Baphy Ruins Sample Rate

0 Comments

Baphometrix explains why 44100 is the 420 for most music producers

Baphometrix is a Producer-DJ specializing in festival-oriented bass music genres (with some hip-hop on the side). She is a student of ill.Gates and a member of Producer Dojo’s Class of 808.

I have probably burst a few bubbles in my previous two deep-dives about loudness and dithering here in the Producer Dojo blog. But that was just to soften you up for this deep-dive about sample rate. I’m going to take a blow torch to the golden calf that “48000 (or 96000) is the best sample rate for music production”. Move over, Adam Conover. Baphy is in the house! (Cue the Adam Ruins Everything theme song)

In the same vein as my previous deep-dives, I’m going to start with some assertions that might surprise you. And as always, stick with me to the end before deciding I’m wrong!

1 – All music producers who routinely use producer-oriented sample libraries (drums, loops, FX, foley, etc.) should ALWAYS use a 44100 sample rate for their projects.

2 – The only exceptions to the preceding assertion are producers that work with 100% original recorded tracks, and specialized producers/composers who routinely use cinematic sample libraries designed expressly for film scoring work. For these two types of producers, it’s desirable to work at project rates of 48000, but they must pay special attention to the next assertion, which is…

3 – You should never mix samples of differing sample rates inside of a project. For example, if your project is at 44100 and you want to bring in some random 48000 atmospheric or impact sample from a cinematic library, you should first convert that sample to 44100 outside of your DAW with some 3rd party sample rate conversion (SRC) tool, and then bring the converted sample into your project.

4 – Recording engineers have good reasons to work at 96000 or 192000 sample rates when recording organic instruments. Mixing engineers have good reasons to work in 48000 or higher project rates. Mastering engineers have good reasons to work at 19200 sample rates during at least some of their processing. But none of these good reasons translate to the typical music producer’s environment! Just because they do it does not mean it’s a good idea for you to do it!

5 – Your typical YouTube content creator does NOT need a 48000 audio file for their Adobe Premiere project. (Or similar prosumer video editing suites.) Any legit requirement for a 48000 audio file comes only from the high end movie studios who use very specialized video suites and specialized 7.1 surround audio tools.

Do any of these surprise you? Read on to understand why!

The endless debate

If you think the debate (and confusion and bad advice) about bit rate is bad, it’s even worse for sample rate. You can spend hours googling and digging for information about sample rate and sample rate conversion (SRC) and see nothing but a mass of conflicting advice and assertions.
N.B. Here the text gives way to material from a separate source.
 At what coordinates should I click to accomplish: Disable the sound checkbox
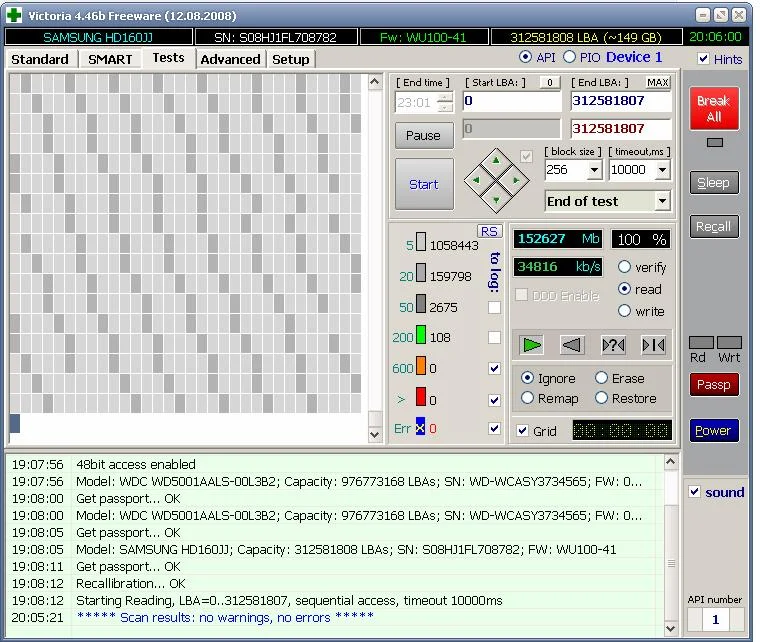tap(695, 492)
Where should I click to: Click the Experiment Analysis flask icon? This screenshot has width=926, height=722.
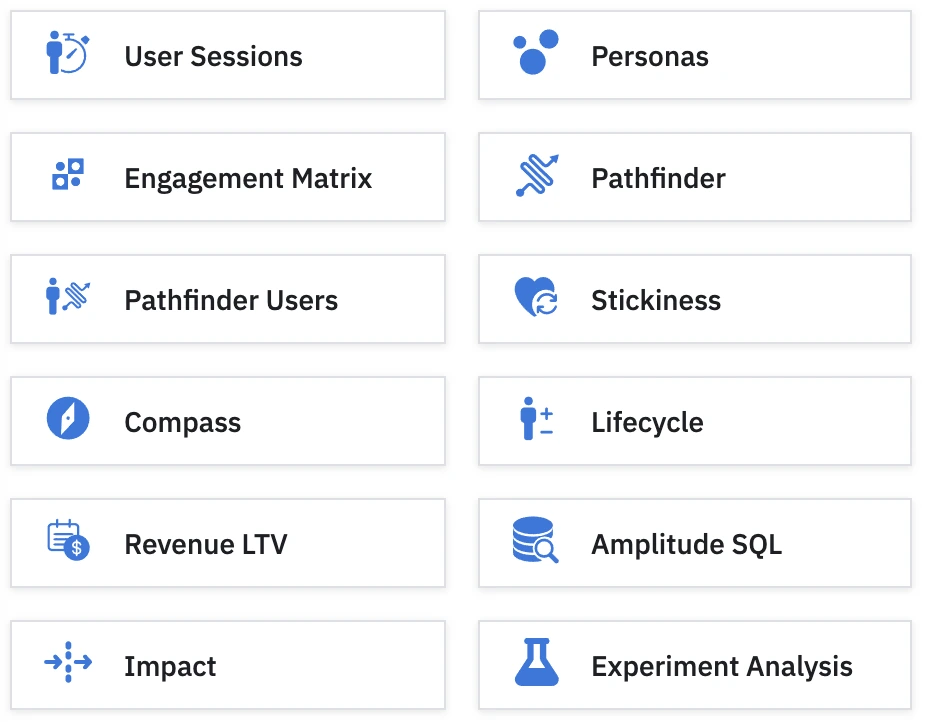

There are broadly three camps in the debate, that go something like this:

A – “I’ve heard that big studios use 96,000 sample rate–aka “studio quality” sample rate (per iZotope documentation)–so I do too because obviously that’s the best, right?”

B – “Just use 44100, nobody will hear the difference. Blind tests have proven that people who think they can hear a difference between 44100, 48000, and 96000 are no more accurate than if they simply were guessing”

C – “96000 is too much of a drain on typical bedroom producer systems, so I use 48000 because clearly that’s better than 44100, right? I mean, pitch shifters and warping work a little better with 48000 because they have finer grains to work with, right?”
–OR–
“I use 48000 because YouTube uses 48000” (which is actually kinda sorta wrong)
–OR–
“I use 48000 because I want put up my music for sync licensing too” (because sync licensing is for videos, and the standard for audio tracks used in professional video editing suites is 48000)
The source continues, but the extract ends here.